Currently, the state’s two Rainy Day funds total $815.55 million — equal to about 18% of the 2020-21 general revenue budget.
Meanwhile, the downturn in global demand for energy was reflected in the April severance tax collection on coal, natural gas and oil, which recorded its worst month in recent history, bringing in $10.3 million, or only 40% of the $25.74 million projected.
By comparison, severance taxes brought in $46.4 million last April — 4.5 times as much as the current month.
Meanwhile, taxes on liquor and beer exceeded estimates in April, with liquor taxes of $2.008 million slightly above estimates and beer taxes of $860,000 eclipsing estimates by 43%. The same can’t be said for tobacco taxes, where collection of $11.02 million for the month was 21% below the estimated $14 million in revenue.
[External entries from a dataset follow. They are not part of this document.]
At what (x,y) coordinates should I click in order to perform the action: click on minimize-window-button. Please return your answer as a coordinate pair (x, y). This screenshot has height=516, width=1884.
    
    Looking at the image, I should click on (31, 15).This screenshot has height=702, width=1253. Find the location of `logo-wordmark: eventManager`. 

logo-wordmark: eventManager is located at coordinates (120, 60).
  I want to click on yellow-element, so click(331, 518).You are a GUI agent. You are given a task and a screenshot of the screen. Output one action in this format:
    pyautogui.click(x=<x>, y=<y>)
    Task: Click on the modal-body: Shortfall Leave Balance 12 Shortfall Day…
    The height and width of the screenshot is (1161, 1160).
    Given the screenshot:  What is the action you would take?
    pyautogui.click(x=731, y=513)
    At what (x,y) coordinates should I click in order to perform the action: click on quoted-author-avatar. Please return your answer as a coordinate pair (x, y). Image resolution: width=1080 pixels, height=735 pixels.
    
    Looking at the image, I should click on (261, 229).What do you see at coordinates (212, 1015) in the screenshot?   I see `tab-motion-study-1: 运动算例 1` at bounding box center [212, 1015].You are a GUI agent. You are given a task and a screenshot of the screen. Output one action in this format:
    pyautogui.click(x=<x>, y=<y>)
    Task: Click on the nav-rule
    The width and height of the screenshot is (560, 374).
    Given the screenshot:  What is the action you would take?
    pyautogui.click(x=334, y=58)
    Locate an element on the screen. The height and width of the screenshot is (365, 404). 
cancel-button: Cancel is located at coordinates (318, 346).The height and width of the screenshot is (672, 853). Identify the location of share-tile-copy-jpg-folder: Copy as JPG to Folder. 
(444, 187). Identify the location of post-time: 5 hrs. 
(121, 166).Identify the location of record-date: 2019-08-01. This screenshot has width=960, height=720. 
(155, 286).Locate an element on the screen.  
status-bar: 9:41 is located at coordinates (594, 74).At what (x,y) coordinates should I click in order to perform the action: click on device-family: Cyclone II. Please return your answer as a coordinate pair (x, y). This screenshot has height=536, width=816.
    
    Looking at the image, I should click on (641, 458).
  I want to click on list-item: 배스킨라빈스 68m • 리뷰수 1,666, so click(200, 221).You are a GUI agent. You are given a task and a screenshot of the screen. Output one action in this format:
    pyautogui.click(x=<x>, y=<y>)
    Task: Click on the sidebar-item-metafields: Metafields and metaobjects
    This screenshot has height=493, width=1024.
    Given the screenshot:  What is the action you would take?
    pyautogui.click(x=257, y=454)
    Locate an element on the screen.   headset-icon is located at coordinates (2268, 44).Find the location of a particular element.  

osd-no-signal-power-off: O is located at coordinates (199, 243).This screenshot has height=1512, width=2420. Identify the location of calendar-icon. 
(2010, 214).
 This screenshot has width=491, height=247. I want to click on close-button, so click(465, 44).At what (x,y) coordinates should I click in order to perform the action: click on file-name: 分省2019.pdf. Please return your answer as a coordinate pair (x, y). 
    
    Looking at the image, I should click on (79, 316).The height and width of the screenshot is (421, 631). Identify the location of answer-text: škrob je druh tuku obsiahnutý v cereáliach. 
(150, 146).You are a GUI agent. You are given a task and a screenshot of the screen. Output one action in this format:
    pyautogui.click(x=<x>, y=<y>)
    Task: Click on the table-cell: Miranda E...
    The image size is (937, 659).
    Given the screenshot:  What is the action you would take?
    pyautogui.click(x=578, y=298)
Also during the COVID-19 briefing:
- Two items expected to be on the Friday briefing agenda, specific guidance for easing stay-at-home orders in the state’s 11 “hot spot” counties and a summary of testing at all nursing homes, will be released over the weekend and on Monday, respectively.
- DHHR Secretary Bill Crouch offered this advice: “The safest thing West Virginians can do is assume this virus is not going away. It will be here in the fall.”
That was after Justice had commented that sunny, warmer weather “supposedly is going to help us with the virus.”